Every protein your body has ever made — from haemoglobin carrying oxygen in your red cells to the enzyme catalysing the reaction you are studying right now — followed the same three-step production line. DNA stores the blueprint, transcription copies it into RNA, and translation reads that copy to build a protein. This flow of biological information is so fundamental that Francis Crick named it the central dogma of molecular biology in 1958, and understanding it in mechanistic depth is indispensable for any medical exam.
1 Overview: Why a Two-Step Intermediary?
Think of DNA as the master reference volume locked in the archive room (the nucleus). You would never take the original out — it is too precious, and too long. Instead, a photocopier (**RNA polymerase**) produces a working extract: a messenger RNA (mRNA) molecule containing only the chapter you need. This mRNA then travels out to the factory floor (the cytoplasm), where ribosomes decode it into a functional protein.
The dogma has a strict directionality: information flows from DNA to RNA to protein. Under normal circumstances it cannot run in reverse — a protein cannot dictate the sequence of a new RNA or DNA. The key word, however, is “normally.” Retroviruses such as HIV carry an enzyme called reverse transcriptase — an RNA-directed DNA polymerase — that allows the virus to write its RNA genome back into DNA for integration into the host chromosome. This is the most clinically important exception to the classical dogma, and it is precisely the target of antiretroviral drugs such as zidovudine (AZT).
| Process | Template | Product | Key Enzyme | Location (Eukaryote) |
|---|---|---|---|---|
| Replication | DNA (both strands) | New DNA double helix | DNA polymerase α / δ / ε | Nucleus |
| Transcription | DNA antisense strand | RNA (mRNA, tRNA, rRNA) | RNA polymerase I / II / III | Nucleus (+ processing) |
| Translation | mRNA | Polypeptide chain | Ribosome (peptidyl transferase) | Cytoplasm / RER |
| Reverse Transcription | RNA (viral) | cDNA → dsDNA | Reverse transcriptase | Cytoplasm (retroviruses) |
2 Step 1 — Transcription: Copying the Blueprint
Transcription is the process by which the nucleotide sequence of a gene is copied into a complementary RNA strand.
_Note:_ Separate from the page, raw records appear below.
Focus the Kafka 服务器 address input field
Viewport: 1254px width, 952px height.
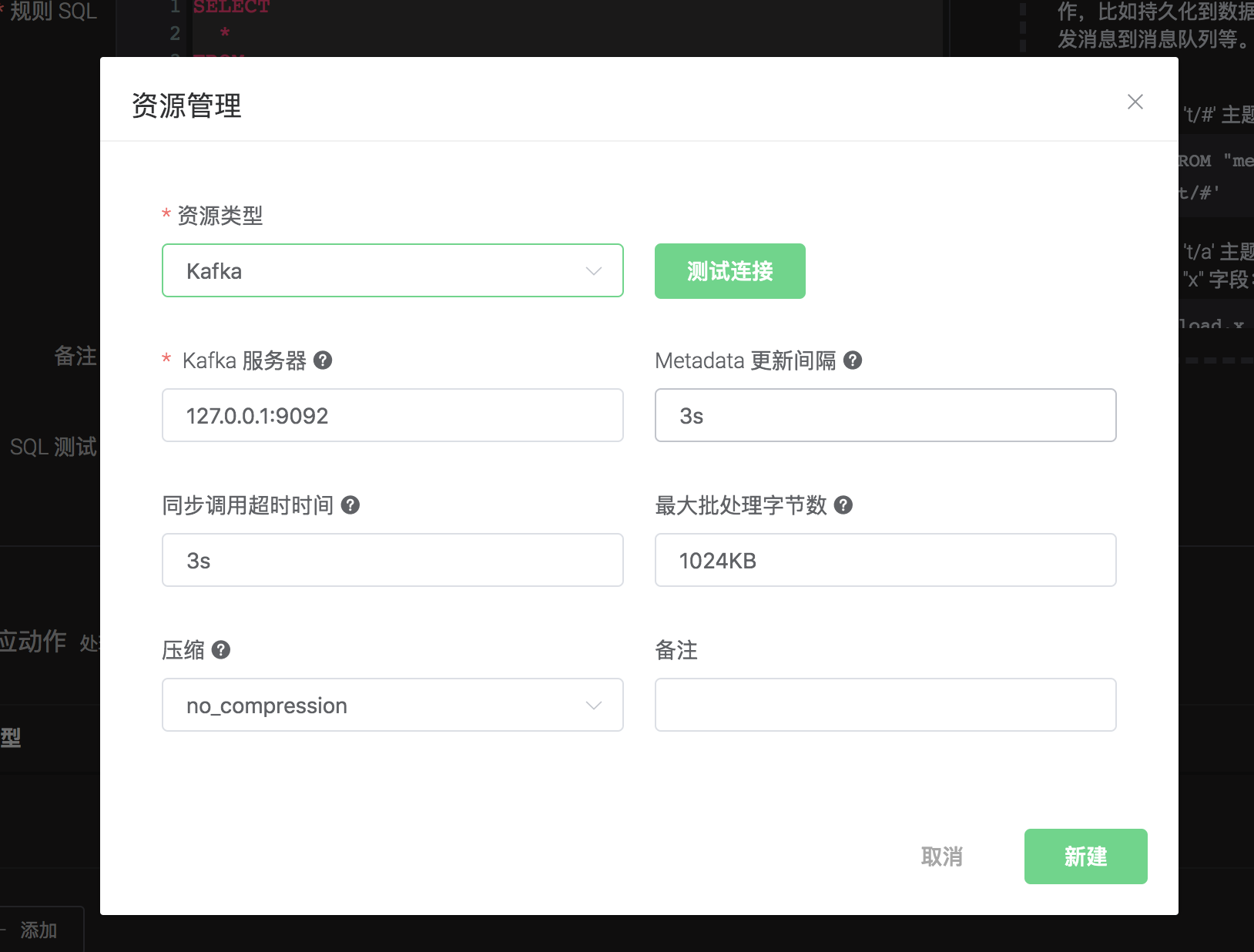(392, 415)
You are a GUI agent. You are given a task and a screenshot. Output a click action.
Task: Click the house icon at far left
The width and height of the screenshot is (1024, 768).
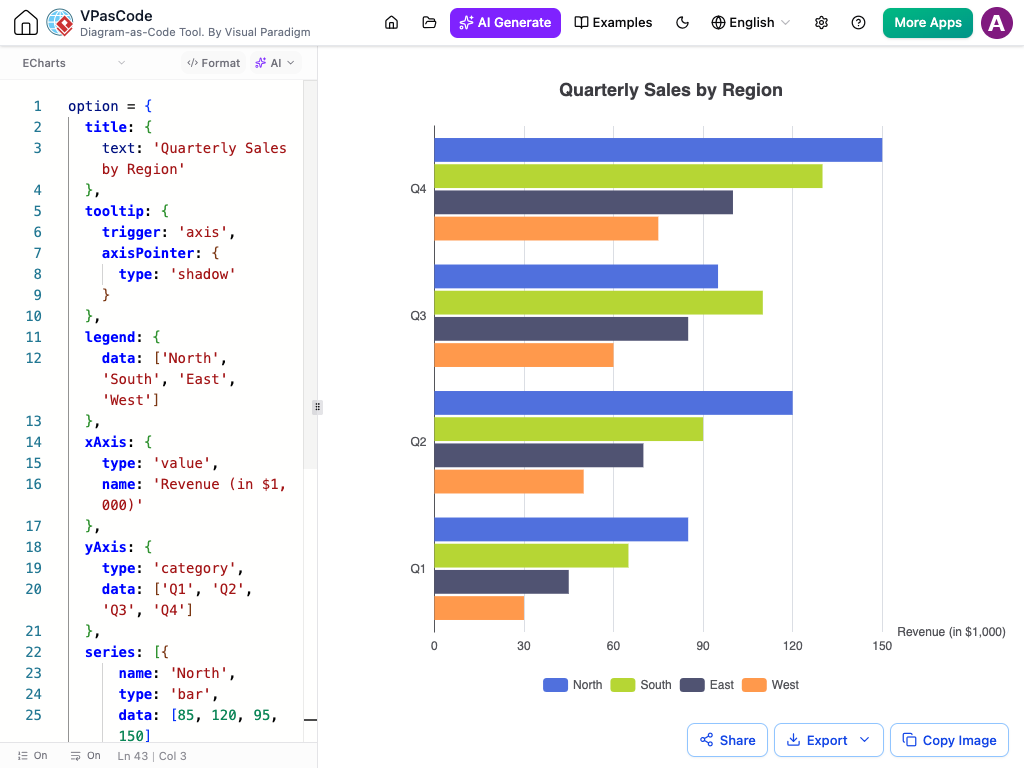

RNA polymerase reads the antisense (template, −) strand of DNA in the 3′→5′ direction and synthesises an RNA chain in the 5′→3′ direction. The resulting RNA has the same sequence as the non-template (sense, coding, +) strand, with one crucial difference: thymine (T) is replaced by uracil (U). Crucially, RNA polymerase requires no primer — a key distinction from DNA polymerase.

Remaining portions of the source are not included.